A number of the people who spoke in front of the Vancouver School Board urged the district to take a measured approach when it comes to the students either arrested or expelled as part of the Gaiser incident.
“We know that a disciplinary mark like this on a student’s record can impact their future opportunities,” said Tuck Swords, who lives in Vancouver. “And we also know that the children involved were reacting in part to recent police shootings in Vancouver, and to the overall climate of fear that police shootings locally and nationally cause for children, especially for children of color.”
The district says it already uses restorative justice in instances like this, and will continue working with staff, resource officers, and the parents of the students involved to learn what other changes can be made.
Contrary to popular opinion, district spokesperson Pat Nuzzo says restorative justice doesn’t mean that students pay no price for bad behavior.
”Often the district includes the use of restorative practices, which are strategies to help re-engage students in the school community after they have been excluded for disciplinary reasons,” the district says in their statement. “The strategies focus on meaningful accountability to repair the harm that’s been done with those involved and to help everyone move forward, including the adults.”
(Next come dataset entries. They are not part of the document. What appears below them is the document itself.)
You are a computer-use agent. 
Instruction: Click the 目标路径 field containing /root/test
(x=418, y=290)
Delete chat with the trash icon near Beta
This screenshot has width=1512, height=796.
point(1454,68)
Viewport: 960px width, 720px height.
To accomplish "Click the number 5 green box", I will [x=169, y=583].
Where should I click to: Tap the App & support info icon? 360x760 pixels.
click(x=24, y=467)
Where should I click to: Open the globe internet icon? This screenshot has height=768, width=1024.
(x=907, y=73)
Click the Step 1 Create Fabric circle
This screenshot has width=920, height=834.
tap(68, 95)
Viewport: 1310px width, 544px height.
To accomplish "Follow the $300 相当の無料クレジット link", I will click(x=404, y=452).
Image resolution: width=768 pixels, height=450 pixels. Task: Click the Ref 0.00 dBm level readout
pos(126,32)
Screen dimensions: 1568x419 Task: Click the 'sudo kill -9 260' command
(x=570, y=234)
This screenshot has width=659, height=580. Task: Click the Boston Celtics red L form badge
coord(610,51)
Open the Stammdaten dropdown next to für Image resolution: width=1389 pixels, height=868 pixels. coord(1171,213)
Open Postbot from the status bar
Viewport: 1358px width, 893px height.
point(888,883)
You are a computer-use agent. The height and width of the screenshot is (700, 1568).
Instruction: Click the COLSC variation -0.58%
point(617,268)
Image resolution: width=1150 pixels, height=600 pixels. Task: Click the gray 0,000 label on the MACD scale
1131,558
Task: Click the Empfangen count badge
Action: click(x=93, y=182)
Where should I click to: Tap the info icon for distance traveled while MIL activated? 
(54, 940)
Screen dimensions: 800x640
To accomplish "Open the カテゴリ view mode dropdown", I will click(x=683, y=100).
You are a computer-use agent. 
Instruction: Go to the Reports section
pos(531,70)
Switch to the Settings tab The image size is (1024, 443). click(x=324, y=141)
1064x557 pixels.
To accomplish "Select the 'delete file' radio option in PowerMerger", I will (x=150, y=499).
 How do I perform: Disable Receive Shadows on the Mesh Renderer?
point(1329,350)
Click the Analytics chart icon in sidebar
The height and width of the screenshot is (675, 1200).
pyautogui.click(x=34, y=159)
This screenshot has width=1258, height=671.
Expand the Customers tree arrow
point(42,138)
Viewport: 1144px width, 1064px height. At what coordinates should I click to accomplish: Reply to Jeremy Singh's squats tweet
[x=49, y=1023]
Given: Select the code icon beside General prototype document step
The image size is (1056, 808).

“Meaningful accountability repairs the harm done to people and relationships rather than simply punishing,” said Towner. “Meaningful accountability gives students, parents, staff, and the community the knowledge, strategy, and skills required to develop and sustain a safe, inclusive school.”
According to the district, most of the students who were emergency expelled after the Gaiser incident have since returned to class. Their re-engagement plan included certain steps, including things like:
- Working with counselors to process the incident and their feelings about what happened.
- Depending on progress, students can return to their normal school schedule or continue to work with counselors throughout the day.
- Counselors will continue to check in with their students throughout the week.
- Re-engagement will continue to allow students to catch up on missed school work.
- Students and police school resource officers will meet to talk through the issues.
VPS says they also focus on what is known as social-emotional learning, which they say empowers students in the areas of “self-awareness, self-management, social awareness, relationship skills and responsible decision-making.”
The goal, they add, is to help students become self-confident, manage stress, understand the perspective of others, learn empathy, negotiate conflict constructively, and ask for help when needed.